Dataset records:
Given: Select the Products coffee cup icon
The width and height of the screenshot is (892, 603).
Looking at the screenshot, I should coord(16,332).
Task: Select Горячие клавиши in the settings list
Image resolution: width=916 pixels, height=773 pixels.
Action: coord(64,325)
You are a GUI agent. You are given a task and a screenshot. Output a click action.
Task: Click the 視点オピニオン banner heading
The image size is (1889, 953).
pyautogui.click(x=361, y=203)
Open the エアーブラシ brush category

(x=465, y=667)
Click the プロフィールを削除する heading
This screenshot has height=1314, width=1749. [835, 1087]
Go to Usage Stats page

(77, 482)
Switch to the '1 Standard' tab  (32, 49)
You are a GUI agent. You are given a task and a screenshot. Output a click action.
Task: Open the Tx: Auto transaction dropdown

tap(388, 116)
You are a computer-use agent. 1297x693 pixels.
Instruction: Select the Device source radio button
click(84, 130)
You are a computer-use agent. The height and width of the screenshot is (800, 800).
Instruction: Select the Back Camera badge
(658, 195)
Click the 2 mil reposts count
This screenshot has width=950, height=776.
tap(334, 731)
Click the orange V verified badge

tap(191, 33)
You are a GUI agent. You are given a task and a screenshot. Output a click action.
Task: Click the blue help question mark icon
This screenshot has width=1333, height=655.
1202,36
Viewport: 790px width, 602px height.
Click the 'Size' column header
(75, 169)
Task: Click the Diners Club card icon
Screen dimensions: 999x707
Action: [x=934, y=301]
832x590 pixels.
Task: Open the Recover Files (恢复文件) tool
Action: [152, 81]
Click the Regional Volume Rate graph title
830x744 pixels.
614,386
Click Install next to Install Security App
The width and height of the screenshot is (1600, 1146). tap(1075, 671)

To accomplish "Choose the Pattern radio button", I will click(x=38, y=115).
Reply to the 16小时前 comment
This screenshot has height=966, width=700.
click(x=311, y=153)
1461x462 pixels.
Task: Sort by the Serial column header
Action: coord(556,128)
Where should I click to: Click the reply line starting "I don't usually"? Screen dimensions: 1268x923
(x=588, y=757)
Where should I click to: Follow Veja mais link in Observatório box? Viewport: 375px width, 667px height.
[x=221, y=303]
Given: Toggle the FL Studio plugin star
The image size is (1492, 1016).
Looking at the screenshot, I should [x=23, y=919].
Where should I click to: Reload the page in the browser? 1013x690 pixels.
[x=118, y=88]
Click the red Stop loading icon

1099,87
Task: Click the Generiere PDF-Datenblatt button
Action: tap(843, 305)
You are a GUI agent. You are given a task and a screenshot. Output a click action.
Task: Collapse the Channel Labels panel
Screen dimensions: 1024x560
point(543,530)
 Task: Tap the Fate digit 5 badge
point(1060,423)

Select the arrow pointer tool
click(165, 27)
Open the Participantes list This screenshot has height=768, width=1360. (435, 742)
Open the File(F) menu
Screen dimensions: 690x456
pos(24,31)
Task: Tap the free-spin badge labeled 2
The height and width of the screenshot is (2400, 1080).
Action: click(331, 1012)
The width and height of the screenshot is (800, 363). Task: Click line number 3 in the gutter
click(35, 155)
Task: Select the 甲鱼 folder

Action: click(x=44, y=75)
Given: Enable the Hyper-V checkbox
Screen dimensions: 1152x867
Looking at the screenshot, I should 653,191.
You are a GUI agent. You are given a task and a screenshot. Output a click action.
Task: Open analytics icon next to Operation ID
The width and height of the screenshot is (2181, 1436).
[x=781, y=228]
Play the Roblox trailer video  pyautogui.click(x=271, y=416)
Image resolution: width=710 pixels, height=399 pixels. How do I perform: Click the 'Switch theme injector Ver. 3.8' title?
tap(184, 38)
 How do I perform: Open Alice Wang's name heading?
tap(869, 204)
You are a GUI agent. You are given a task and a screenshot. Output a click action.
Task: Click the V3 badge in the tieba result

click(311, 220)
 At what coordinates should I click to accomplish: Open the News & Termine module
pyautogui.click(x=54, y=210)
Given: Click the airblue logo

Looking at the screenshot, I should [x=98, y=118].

TASK STATEMENT: Without any alteration, repeat each entry shown above.

COMPLETED TASK:
Given: Select the Products coffee cup icon
The width and height of the screenshot is (892, 603).
Looking at the screenshot, I should coord(16,332).
Task: Select Горячие клавиши in the settings list
Image resolution: width=916 pixels, height=773 pixels.
Action: coord(64,325)
You are a GUI agent. You are given a task and a screenshot. Output a click action.
Task: Click the 視点オピニオン banner heading
The image size is (1889, 953).
pyautogui.click(x=361, y=203)
Open the エアーブラシ brush category

(x=465, y=667)
Click the プロフィールを削除する heading
This screenshot has height=1314, width=1749. [835, 1087]
Go to Usage Stats page

(77, 482)
Switch to the '1 Standard' tab  (32, 49)
You are a GUI agent. You are given a task and a screenshot. Output a click action.
Task: Open the Tx: Auto transaction dropdown

tap(388, 116)
You are a computer-use agent. 1297x693 pixels.
Instruction: Select the Device source radio button
click(84, 130)
You are a computer-use agent. The height and width of the screenshot is (800, 800).
Instruction: Select the Back Camera badge
(658, 195)
Click the 2 mil reposts count
This screenshot has width=950, height=776.
tap(334, 731)
Click the orange V verified badge

tap(191, 33)
You are a GUI agent. You are given a task and a screenshot. Output a click action.
Task: Click the blue help question mark icon
This screenshot has width=1333, height=655.
1202,36
Viewport: 790px width, 602px height.
Click the 'Size' column header
(75, 169)
Task: Click the Diners Club card icon
Screen dimensions: 999x707
Action: [x=934, y=301]
832x590 pixels.
Task: Open the Recover Files (恢复文件) tool
Action: [152, 81]
Click the Regional Volume Rate graph title
830x744 pixels.
614,386
Click Install next to Install Security App
The width and height of the screenshot is (1600, 1146). tap(1075, 671)

To accomplish "Choose the Pattern radio button", I will click(x=38, y=115).
Reply to the 16小时前 comment
This screenshot has height=966, width=700.
click(x=311, y=153)
1461x462 pixels.
Task: Sort by the Serial column header
Action: coord(556,128)
Where should I click to: Click the reply line starting "I don't usually"? Screen dimensions: 1268x923
(x=588, y=757)
Where should I click to: Follow Veja mais link in Observatório box? Viewport: 375px width, 667px height.
[x=221, y=303]
Given: Toggle the FL Studio plugin star
The image size is (1492, 1016).
Looking at the screenshot, I should [x=23, y=919].
Where should I click to: Reload the page in the browser? 1013x690 pixels.
[x=118, y=88]
Click the red Stop loading icon

1099,87
Task: Click the Generiere PDF-Datenblatt button
Action: tap(843, 305)
You are a GUI agent. You are given a task and a screenshot. Output a click action.
Task: Collapse the Channel Labels panel
Screen dimensions: 1024x560
point(543,530)
 Task: Tap the Fate digit 5 badge
point(1060,423)

Select the arrow pointer tool
click(165, 27)
Open the Participantes list This screenshot has height=768, width=1360. (435, 742)
Open the File(F) menu
Screen dimensions: 690x456
pos(24,31)
Task: Tap the free-spin badge labeled 2
The height and width of the screenshot is (2400, 1080).
Action: click(331, 1012)
The width and height of the screenshot is (800, 363). Task: Click line number 3 in the gutter
click(35, 155)
Task: Select the 甲鱼 folder

Action: click(x=44, y=75)
Given: Enable the Hyper-V checkbox
Screen dimensions: 1152x867
Looking at the screenshot, I should 653,191.
You are a GUI agent. You are given a task and a screenshot. Output a click action.
Task: Open analytics icon next to Operation ID
The width and height of the screenshot is (2181, 1436).
[x=781, y=228]
Play the Roblox trailer video  pyautogui.click(x=271, y=416)
Image resolution: width=710 pixels, height=399 pixels. How do I perform: Click the 'Switch theme injector Ver. 3.8' title?
tap(184, 38)
 How do I perform: Open Alice Wang's name heading?
tap(869, 204)
You are a GUI agent. You are given a task and a screenshot. Output a click action.
Task: Click the V3 badge in the tieba result

click(311, 220)
 At what coordinates should I click to accomplish: Open the News & Termine module
pyautogui.click(x=54, y=210)
Given: Click the airblue logo

Looking at the screenshot, I should [x=98, y=118].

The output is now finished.